La dieta y los hábitos de sueño se modifican considerablemente, así como la intimidad y lo que era estrictamente privado se vuelve semipúblico: personal médico y paramédico demanda acceso libre e inmediato a nuestros cuerpos y nos interroga acerca de toda suerte de hábitos y actividades, incluidas las que podemos considerar más delicadas. El enfermo se ve separado de su entorno y hasta de sus seres queridos, o bien lo acompañan a costa de sacrificar su tiempo y ocupaciones, lo que no deja de ser una carga considerable para ambos: paciente y familiares. Los cuidadores reciben una carga muy pesada.

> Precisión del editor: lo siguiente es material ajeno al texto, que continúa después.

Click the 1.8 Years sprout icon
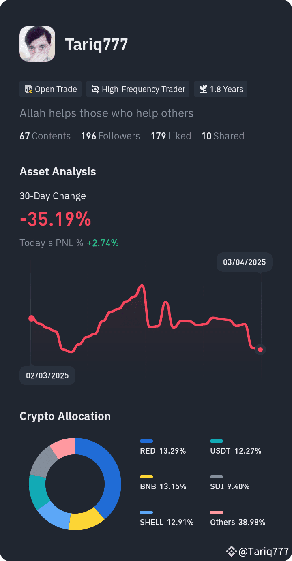The width and height of the screenshot is (292, 561). point(203,90)
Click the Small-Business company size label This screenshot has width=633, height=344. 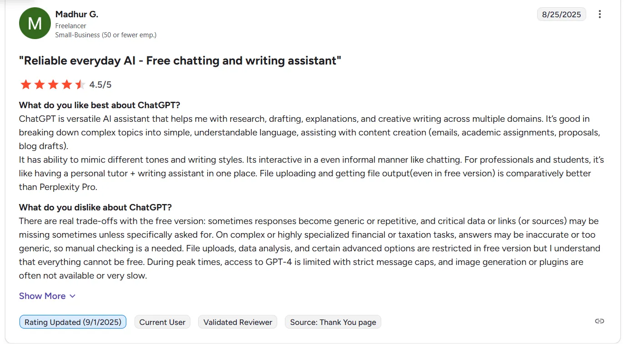pos(106,35)
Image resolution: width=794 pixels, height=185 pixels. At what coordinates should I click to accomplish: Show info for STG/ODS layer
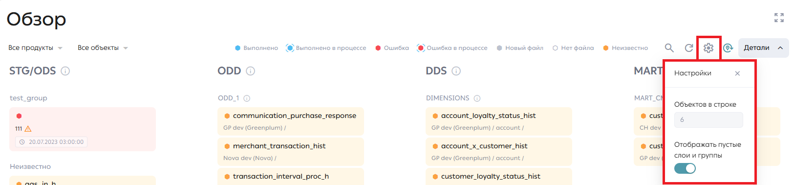(x=65, y=71)
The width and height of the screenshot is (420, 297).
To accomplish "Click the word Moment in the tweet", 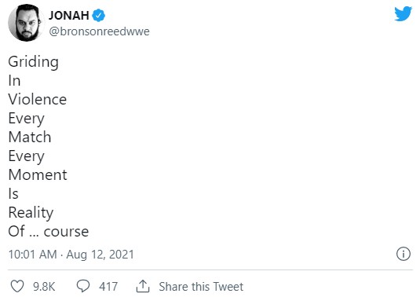I will (x=38, y=174).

Todo lo anterior hace que las enfermedades no solo produzcan estragos directos en el cuerpo y el alma del afectado, sino que misteriosa e insensiblemente se extiende más allá de los límites corporales y se transmite a los demás; en primer término a los más cercanos, que suelen ser los familiares, sino también a otros que se encuentran a distancia y que eventualmente sufrirán el impacto de ver o saber sufrir a la persona o bien recibirán otras consecuencias negativas derivadas de malas decisiones, o falta de estas por quien, enfermo, no puede ejercer debidamente sus funciones y responsabilidades. La enfermedad no se queda en el enfermo, se extiende e invade víctimas inocentes. Pensemos en el caso de pueblos enteros arrastrados a la desgracia por malas decisiones de enfermos mentales con mucho poder. No resulta exagerado decir que la enfermedad crece, cual verdadera plaga desde un punto de origen hasta alcanzar potencialmente a naciones enteras.
La atención médica es incompleta si no considera factores tan simples como un cobertor o una palabra amable que devuelvan al enfermo una pequeña parte de lo que ha perdido, más allá de alteraciones anatómicas o funcionales.